** Supplied entries follows **
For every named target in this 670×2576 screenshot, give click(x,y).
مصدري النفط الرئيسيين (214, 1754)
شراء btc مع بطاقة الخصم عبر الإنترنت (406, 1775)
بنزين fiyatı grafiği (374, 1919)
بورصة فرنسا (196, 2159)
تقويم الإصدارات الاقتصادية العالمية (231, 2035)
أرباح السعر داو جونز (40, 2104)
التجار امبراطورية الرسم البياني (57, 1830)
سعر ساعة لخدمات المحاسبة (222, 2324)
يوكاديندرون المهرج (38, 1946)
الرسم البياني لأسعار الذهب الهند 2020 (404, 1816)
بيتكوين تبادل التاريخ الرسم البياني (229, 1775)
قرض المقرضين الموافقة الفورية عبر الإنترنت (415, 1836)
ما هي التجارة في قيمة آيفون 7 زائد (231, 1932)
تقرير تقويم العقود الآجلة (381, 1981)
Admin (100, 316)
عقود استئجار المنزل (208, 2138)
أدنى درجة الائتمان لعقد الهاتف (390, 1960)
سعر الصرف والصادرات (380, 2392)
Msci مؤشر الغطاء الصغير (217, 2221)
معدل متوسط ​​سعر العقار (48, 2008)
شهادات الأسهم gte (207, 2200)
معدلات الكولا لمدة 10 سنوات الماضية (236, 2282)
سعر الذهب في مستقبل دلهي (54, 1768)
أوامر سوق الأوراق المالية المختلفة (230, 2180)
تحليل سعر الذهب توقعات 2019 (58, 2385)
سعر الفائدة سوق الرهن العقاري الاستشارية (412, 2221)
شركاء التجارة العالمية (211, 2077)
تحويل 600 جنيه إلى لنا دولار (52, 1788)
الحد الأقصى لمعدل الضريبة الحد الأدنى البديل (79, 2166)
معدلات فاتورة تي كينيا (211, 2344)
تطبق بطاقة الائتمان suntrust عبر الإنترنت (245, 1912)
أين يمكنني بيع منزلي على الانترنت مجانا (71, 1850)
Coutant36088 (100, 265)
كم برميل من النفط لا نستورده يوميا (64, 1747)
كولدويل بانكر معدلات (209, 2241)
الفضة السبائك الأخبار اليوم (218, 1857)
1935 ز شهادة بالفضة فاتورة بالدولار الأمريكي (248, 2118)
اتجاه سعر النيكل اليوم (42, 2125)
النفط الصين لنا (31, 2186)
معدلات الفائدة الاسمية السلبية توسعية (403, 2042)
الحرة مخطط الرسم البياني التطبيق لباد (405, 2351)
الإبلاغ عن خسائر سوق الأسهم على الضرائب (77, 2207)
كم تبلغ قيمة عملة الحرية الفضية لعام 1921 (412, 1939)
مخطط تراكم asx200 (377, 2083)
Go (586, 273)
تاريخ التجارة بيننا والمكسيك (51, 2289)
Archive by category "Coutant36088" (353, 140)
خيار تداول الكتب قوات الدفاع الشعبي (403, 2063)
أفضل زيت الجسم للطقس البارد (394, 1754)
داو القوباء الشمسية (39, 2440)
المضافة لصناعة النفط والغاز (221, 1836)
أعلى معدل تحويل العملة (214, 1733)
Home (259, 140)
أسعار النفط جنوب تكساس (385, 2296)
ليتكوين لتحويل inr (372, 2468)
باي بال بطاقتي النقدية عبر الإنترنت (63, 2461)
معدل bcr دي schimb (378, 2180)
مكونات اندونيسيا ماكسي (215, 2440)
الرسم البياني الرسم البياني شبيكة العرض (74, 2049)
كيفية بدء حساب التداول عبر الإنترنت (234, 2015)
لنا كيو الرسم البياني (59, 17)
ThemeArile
** End of Supplied entries **
Exercise description: Take the line with "الرسم البياني الرسم" and every line after it in the data, and please reproduce them exactly, leaving out all other lines.

Solution to the exercise:
الرسم البياني الرسم البياني شبيكة العرض (74, 2049)
كيفية بدء حساب التداول عبر الإنترنت (234, 2015)
لنا كيو الرسم البياني (59, 17)
ThemeArile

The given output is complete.